I know the argument is that we need to talk about this and we need to have review, but this has happened already. It happens all the time. It happens every time a warrant is issued. It was not one person or 5 people or 100 people, but thousands of people that have seen the threat and that have fought the threat with their own hands. These are the people that have time and time again decided that to much information is better than not enough.
I know that people will not agree with this, but I long ago discovered that principles and good intentions do not stop bullets and bombs.
The story has now spanned six days in the news, often as a front page story. New revelations have occurred across that timespan as well, which kept the story alive. And then the leaker revealed himself, giving the story a human face, which the media loves.
Furthermore, the President and Director of National Intelligence have come out and openly admitted to mass dragnet surveillance, while trying to make it seem like not a big deal and simultaneously trying to suggest it's tremendously useful and doesn't do very much.
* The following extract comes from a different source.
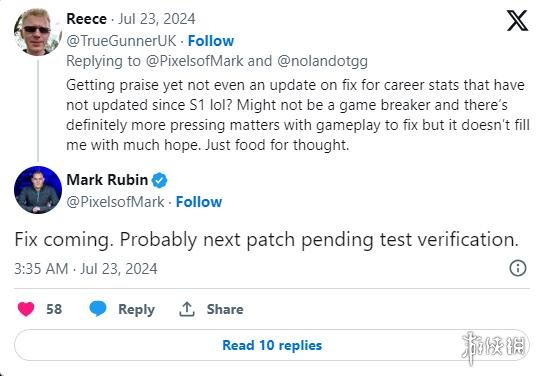
Task: Like the tweet with heart icon
Action: click(x=26, y=309)
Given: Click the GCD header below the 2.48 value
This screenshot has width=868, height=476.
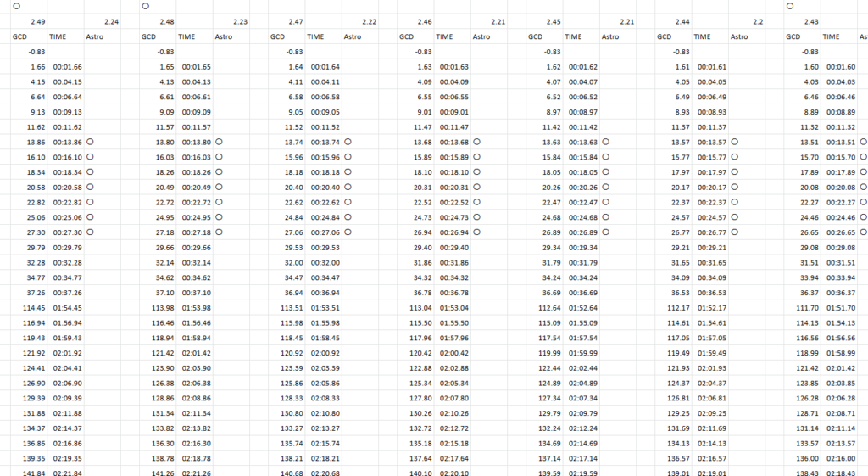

Couple that with some ridiculous statements about a goal of 100% security and people got pretty pissed off by his statement. It has the mark of someone trying to make an embarrassing discovery go away.
There's a huge difference between something considered to be true by a handful of specialized people, and something provably known to be true by the public at large.
I realize it can be commercially valuable to have such profiles when it comes to things like targeting ads or financial instruments, but on the whole I think the damage such data can do, if it exists, outweighs that justification. To take a concrete example, the side of the internal Google+ "nymwars" who were against the real-name requirement were right.
Of course, we should also work to keep corporate and government data collection separate. But I fear that will be a longer-term struggle, in which case an avenue to pursue simultaneously is to minimize corporate data-collection.